Via vivid anecdotes and interviews, the author demonstrates how employees from minority groups – people of color, LGBTQ+ individuals, female employees, employees with disabilities – learn early on to calibrate which persona will “pass”. A sensitive point becomes a disadvantage and people try too hard by striving to seem palatable. The effort of “bringing your full self” becomes a reflective surface on which all manner of assumptions are placed: emotional work, revealing details and constant performance of gratitude. As the author states, employees are requested to reveal ourselves – but lacking the defenses or the trust to endure what arises.

As Burey explains, we are asked to reveal ourselves – but lacking the safeguards or the reliance to survive what comes out.’
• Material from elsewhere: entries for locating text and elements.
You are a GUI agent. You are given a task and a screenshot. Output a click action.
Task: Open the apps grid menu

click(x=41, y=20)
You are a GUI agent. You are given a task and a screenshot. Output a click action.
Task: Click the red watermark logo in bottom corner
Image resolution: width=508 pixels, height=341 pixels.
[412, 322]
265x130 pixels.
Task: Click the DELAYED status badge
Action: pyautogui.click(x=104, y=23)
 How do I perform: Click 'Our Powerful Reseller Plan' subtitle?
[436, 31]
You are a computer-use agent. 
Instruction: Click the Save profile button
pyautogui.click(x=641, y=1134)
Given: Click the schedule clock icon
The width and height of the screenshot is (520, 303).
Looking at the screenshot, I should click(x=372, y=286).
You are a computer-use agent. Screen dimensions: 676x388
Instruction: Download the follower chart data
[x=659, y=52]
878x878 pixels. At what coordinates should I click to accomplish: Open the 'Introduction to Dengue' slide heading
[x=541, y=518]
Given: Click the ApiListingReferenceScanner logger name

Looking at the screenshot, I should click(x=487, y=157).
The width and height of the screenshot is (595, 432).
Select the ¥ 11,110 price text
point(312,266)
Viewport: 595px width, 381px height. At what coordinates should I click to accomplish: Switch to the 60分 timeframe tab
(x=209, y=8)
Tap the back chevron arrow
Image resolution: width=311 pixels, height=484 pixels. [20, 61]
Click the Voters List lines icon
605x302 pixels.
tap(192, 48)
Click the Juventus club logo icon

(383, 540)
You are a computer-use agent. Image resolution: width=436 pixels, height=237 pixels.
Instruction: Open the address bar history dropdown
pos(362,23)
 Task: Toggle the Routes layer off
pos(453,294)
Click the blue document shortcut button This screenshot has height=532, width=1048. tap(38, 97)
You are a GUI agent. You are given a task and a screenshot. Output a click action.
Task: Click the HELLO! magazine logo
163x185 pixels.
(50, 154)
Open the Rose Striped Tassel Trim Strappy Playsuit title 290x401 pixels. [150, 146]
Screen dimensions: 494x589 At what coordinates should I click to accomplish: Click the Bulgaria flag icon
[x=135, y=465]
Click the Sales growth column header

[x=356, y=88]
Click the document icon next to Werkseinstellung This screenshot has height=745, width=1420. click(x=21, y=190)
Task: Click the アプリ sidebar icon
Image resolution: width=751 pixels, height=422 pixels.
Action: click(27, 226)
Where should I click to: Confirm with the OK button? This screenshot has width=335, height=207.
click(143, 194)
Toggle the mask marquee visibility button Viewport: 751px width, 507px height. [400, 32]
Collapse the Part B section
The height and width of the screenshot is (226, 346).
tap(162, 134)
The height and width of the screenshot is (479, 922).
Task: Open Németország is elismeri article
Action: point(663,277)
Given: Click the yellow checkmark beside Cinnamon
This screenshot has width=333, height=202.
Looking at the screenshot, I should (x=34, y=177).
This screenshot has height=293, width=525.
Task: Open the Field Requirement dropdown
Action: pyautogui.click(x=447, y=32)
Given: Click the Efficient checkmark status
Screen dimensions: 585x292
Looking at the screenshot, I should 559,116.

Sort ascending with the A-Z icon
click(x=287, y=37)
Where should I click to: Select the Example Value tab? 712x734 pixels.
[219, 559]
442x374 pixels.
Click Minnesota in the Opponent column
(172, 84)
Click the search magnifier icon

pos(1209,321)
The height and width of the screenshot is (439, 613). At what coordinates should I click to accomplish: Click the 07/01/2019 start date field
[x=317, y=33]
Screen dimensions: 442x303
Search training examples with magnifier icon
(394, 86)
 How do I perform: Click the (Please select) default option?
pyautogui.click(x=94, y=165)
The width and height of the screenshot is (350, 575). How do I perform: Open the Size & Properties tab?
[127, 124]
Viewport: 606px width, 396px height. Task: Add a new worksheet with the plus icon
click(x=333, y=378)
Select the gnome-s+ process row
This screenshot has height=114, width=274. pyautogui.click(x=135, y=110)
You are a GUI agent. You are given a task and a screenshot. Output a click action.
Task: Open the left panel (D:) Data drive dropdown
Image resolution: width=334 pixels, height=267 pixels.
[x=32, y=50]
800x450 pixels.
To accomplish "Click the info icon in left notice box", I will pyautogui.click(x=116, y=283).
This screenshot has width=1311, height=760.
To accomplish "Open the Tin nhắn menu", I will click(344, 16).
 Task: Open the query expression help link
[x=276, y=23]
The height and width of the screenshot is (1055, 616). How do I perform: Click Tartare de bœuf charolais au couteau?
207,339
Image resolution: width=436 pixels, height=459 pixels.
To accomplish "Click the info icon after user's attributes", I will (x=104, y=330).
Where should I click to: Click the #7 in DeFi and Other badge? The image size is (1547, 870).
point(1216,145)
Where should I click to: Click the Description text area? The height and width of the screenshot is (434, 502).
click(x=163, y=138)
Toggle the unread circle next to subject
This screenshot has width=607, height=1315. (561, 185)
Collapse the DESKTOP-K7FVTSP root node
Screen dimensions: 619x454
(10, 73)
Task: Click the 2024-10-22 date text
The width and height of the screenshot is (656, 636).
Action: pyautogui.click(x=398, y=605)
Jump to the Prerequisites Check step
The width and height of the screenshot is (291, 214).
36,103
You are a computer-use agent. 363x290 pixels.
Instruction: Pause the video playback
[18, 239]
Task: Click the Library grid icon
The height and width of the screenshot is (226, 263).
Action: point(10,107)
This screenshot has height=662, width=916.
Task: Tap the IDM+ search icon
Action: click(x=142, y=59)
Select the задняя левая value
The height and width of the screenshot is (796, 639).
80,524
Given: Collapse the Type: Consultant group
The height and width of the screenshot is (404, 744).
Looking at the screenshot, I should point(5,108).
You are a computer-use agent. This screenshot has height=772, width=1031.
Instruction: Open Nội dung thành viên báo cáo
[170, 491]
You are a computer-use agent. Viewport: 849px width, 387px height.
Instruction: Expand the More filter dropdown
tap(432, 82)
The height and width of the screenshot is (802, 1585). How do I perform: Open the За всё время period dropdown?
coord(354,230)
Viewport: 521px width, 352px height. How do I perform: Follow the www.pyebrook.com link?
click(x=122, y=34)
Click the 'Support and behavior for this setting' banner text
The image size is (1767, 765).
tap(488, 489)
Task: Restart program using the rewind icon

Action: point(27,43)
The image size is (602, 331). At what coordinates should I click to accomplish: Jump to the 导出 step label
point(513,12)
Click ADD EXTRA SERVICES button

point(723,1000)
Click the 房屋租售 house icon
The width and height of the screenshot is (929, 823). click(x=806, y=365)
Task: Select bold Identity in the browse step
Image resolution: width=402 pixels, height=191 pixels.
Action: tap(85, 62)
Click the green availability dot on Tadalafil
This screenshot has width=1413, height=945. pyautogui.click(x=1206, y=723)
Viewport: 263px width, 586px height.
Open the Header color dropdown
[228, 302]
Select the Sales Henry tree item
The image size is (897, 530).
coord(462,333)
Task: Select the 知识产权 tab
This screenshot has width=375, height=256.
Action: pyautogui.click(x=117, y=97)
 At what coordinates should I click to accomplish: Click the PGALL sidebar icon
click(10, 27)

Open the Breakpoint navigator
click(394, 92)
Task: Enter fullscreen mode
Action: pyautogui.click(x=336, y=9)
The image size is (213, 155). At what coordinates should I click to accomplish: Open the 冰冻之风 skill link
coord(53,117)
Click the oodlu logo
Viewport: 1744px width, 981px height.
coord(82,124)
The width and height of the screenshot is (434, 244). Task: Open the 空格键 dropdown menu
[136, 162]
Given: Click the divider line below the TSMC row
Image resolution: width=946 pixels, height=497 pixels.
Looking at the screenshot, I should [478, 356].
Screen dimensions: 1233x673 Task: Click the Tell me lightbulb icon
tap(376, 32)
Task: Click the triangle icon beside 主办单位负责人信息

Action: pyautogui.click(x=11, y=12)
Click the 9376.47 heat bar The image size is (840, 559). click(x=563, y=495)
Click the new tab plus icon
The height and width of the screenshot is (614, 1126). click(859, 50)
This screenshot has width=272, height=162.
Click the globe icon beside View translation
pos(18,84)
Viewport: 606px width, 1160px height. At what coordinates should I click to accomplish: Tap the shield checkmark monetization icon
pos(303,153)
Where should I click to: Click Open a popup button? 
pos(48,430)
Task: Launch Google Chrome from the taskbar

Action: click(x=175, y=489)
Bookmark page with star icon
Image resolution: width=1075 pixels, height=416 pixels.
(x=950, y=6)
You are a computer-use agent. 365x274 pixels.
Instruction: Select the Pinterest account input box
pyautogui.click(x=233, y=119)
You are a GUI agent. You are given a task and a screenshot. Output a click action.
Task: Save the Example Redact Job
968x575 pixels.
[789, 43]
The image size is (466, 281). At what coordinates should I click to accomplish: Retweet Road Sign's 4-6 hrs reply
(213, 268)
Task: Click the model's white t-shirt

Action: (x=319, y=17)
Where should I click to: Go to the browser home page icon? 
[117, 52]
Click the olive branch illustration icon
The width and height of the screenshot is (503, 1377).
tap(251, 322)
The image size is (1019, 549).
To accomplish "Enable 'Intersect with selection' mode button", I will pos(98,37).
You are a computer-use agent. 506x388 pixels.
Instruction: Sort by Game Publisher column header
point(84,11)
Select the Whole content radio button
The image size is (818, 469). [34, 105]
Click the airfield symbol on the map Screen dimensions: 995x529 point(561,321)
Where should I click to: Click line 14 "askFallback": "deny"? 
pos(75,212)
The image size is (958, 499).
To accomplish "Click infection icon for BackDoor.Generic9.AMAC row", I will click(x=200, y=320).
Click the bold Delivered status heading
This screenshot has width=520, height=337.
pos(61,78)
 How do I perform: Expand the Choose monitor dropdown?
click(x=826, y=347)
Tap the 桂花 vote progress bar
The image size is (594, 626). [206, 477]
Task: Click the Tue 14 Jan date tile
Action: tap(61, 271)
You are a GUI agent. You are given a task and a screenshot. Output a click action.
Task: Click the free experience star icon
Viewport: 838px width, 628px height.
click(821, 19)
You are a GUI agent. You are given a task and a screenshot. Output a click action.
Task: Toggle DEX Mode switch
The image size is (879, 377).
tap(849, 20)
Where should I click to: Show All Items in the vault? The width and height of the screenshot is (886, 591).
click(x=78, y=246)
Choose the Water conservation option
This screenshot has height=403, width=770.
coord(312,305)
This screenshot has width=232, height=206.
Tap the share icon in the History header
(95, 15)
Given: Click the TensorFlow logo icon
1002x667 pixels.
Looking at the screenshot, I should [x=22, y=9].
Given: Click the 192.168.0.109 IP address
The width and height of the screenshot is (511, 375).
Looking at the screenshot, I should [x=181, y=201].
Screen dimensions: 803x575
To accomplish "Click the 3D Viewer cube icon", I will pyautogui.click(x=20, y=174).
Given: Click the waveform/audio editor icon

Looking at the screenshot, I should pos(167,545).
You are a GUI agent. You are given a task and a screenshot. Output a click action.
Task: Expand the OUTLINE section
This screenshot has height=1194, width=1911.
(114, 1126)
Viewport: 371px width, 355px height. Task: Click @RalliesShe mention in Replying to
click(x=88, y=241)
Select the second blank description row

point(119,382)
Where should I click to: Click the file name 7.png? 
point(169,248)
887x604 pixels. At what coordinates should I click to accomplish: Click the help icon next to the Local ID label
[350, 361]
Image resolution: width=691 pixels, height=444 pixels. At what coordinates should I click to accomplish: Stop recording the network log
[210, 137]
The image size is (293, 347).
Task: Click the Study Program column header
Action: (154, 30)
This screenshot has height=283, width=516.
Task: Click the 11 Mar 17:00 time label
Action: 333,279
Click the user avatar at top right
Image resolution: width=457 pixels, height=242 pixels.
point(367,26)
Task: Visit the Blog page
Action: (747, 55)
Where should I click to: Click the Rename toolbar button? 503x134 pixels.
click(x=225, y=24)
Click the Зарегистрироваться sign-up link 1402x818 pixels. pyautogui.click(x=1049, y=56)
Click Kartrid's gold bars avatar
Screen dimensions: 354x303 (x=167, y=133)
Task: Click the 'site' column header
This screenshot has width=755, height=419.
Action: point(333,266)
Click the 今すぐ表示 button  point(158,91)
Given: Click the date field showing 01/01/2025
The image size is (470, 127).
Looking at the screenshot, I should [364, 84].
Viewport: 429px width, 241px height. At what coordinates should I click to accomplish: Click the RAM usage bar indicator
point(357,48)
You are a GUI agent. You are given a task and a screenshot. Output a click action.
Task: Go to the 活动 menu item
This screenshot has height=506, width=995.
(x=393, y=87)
Real-Life Example: The Story of Jason

Burey demonstrates this dynamic through the account of a worker, a deaf employee who decided to educate his team members about deaf community norms and interaction standards. His eagerness to talk about his life – an act of transparency the office often commends as “authenticity” – temporarily made daily interactions easier. Yet, the author reveals, that advancement was precarious. Once personnel shifts eliminated the unofficial understanding he had established, the atmosphere of inclusion disappeared. “All the information left with them,” he states tiredly. What was left was the weariness of needing to begin again, of being made responsible for an organization’s educational process. According to Burey, this demonstrates to be requested to reveal oneself without protection: to endanger oneself in a structure that applauds your openness but fails to formalize it into policy. Genuineness becomes a trap when companies count on employee revelation rather than structural accountability.

Literary Method and Concept of Dissent

Burey’s writing is simultaneously understandable and lyrical. She combines scholarly depth with a manner of kinship: an invitation for followers to engage, to interrogate, to oppose. According to the author, dissent at work is not overt defiance but ethical rejection – the practice of rejecting sameness in environments that expect gratitude for basic acceptance. To dissent, according to her view, is to interrogate the narratives institutions narrate about justice and belonging, and to reject participation in practices that sustain injustice. It may appear as identifying prejudice in a meeting, opting out of uncompensated “inclusion” effort, or establishing limits around how much of oneself is made available to the organization. Resistance, Burey indicates, is an declaration of self-respect in spaces that typically reward obedience. It constitutes a practice of honesty rather than rebellion, a method of maintaining that one’s humanity is not conditional on organizational acceptance.

Reclaiming Authenticity

The author also avoids rigid dichotomies. Her work does not merely toss out “authenticity” wholesale: rather, she calls for its restoration. In Burey’s view, authenticity is not simply the unrestricted expression of personality that organizational atmosphere often celebrates, but a more thoughtful correspondence between personal beliefs and personal behaviors – a principle that rejects alteration by organizational requirements. Rather than viewing authenticity as a directive to overshare or adapt to sterilized models of openness, Burey advises audience to preserve the parts of it grounded in honesty, personal insight and principled vision. According to Burey, the goal is not to abandon genuineness but to relocate it – to move it out of the boardroom’s performative rituals and into connections and offices where trust, equity and answerability make {

Arthur Martinez
Arthur Martinez

A passionate artisan and fashion enthusiast dedicated to creating and curating unique accessories that inspire confidence and style.